Records:
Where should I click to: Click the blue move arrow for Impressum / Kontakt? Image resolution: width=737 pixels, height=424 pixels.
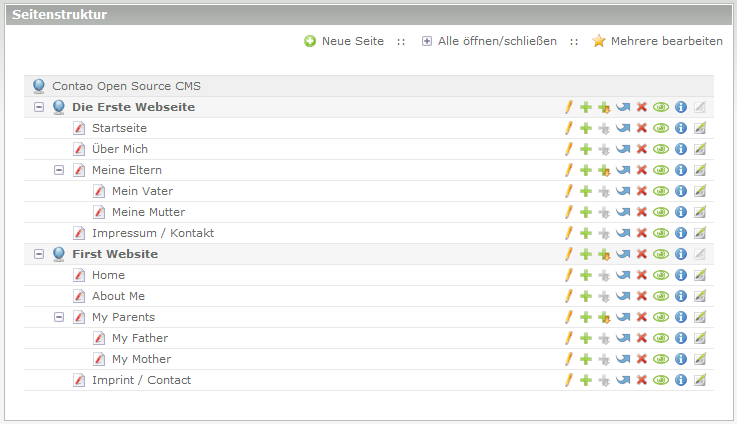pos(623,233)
--
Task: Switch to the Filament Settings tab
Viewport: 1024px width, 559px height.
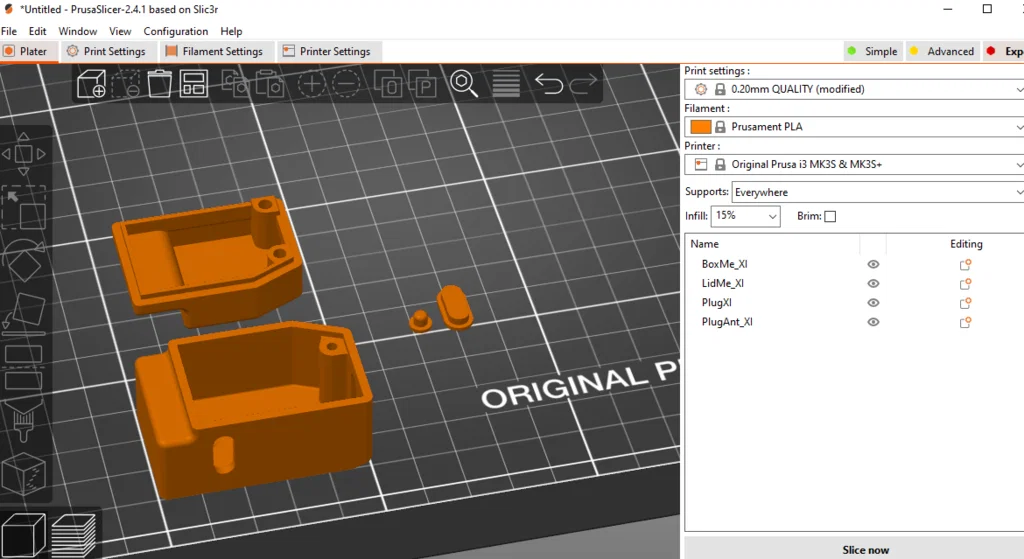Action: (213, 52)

Goal:
Shift the coordinates in the answers by adding 126 to every number, and write out the records again, requests included, from the line with "Where should I" to the line with "pos(623,233)" and no others. Leave the pictures out.

The solution:
Where should I click to: Click the blue move arrow for Impressum / Kontakt? Image resolution: width=737 pixels, height=424 pixels.
pos(749,359)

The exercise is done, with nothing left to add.